Iconic 9/11 survivor Marcy Borders dies of stomach cancer she blamed on ash from attack

REPORT - Almost everyone remembered her face, though they might not have known her name.

Almost everyone remembered her face, though they might not have known her name.

Marcy Borders became known as the “dust lady” when AFP photographer Stan Honda snapped a photograph of her as she was running for safety after the attack on the Twin Towers on September 11, 2001, coated in dust and debris.

But on Monday, Borders succumbed to stomach cancer, which she believed was caused by the dust and debris that coated her in that famous picture.

“I definitely believe it because I haven’t had any illnesses,” she told NJ.com in November, a few months after she was diagnosed in August of 2014. “I don’t have high blood pressure… high cholesterol, diabetes.”

At the time of the 9/11 attacks, Borders had only been at her job for a month at Bank of America, and she was running late to work that day.

“I was picking the junk off the desk, getting ready to start my day,” she told The Daily Mail in 2011. “That was then the plane hit.
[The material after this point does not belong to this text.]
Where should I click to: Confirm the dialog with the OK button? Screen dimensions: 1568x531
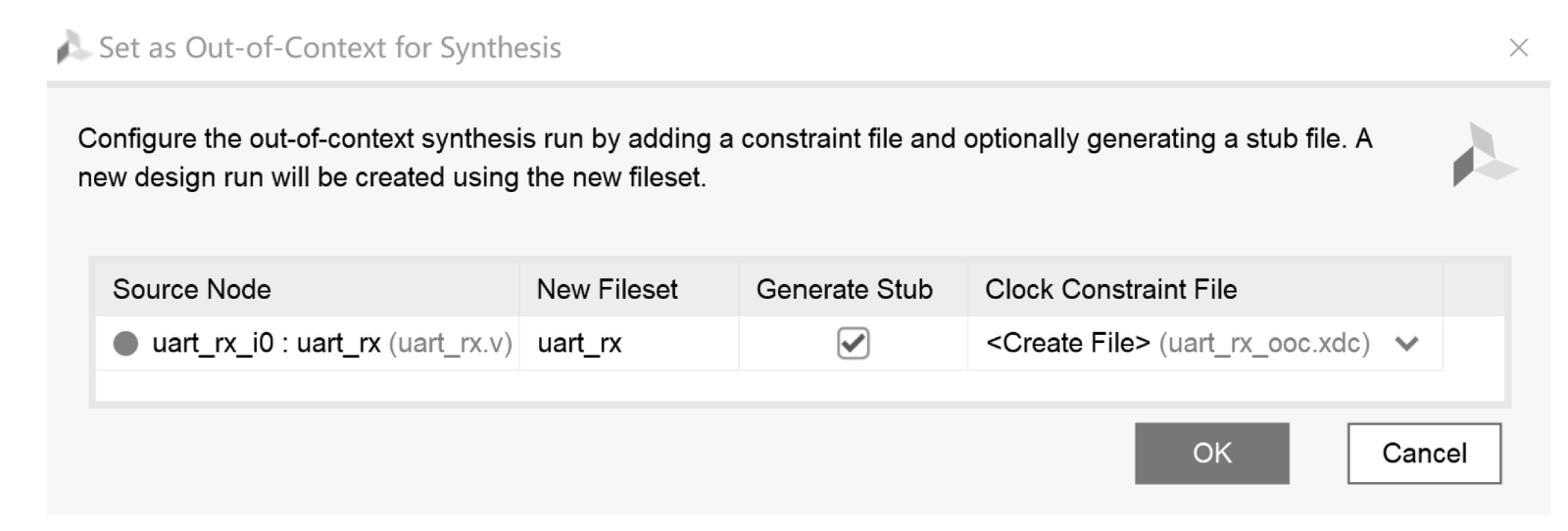[x=1211, y=454]
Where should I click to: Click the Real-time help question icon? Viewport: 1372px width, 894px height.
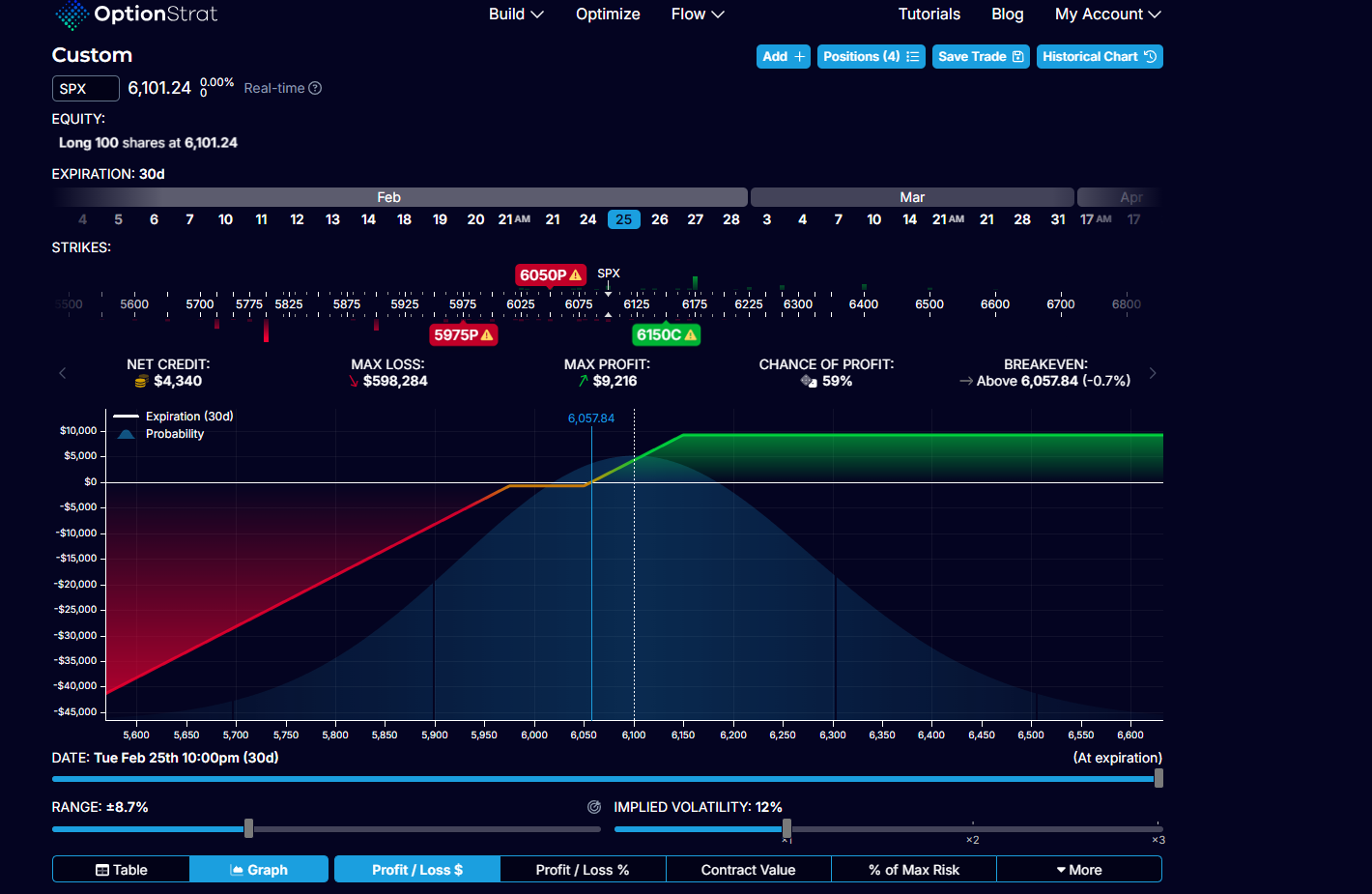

That’s when the building started quaking and swaying. I lost all control, and I went into a frenzy. I fought my way out of that place.”

She recalled the scene as everyone tried to evacuate. “Hundreds of people were trying to get out. My stairwell was badly damaged and we had to move stairwells, I was convinced we were going to die. I’m so glad I had the strength to get to the bottom.”

But even outside, the terror did not stop.

“There were wounded and the injured, it was too much for one to witness. I saw people with things sticking out of them, covered head to toe in blood. I couldn’t understand it. What I saw was carnage, and I thought, ‘God, I’m going to die anyway.'”

Borders tried to run to safety, but the Army held her back because of the falling debris. Finally, a man grabbed her arm and led her to safety. It was not until later that she learned that someone had taken her picture during the escape.

The image would later go on to become one of Time Magazine’s “25 most powerful images.”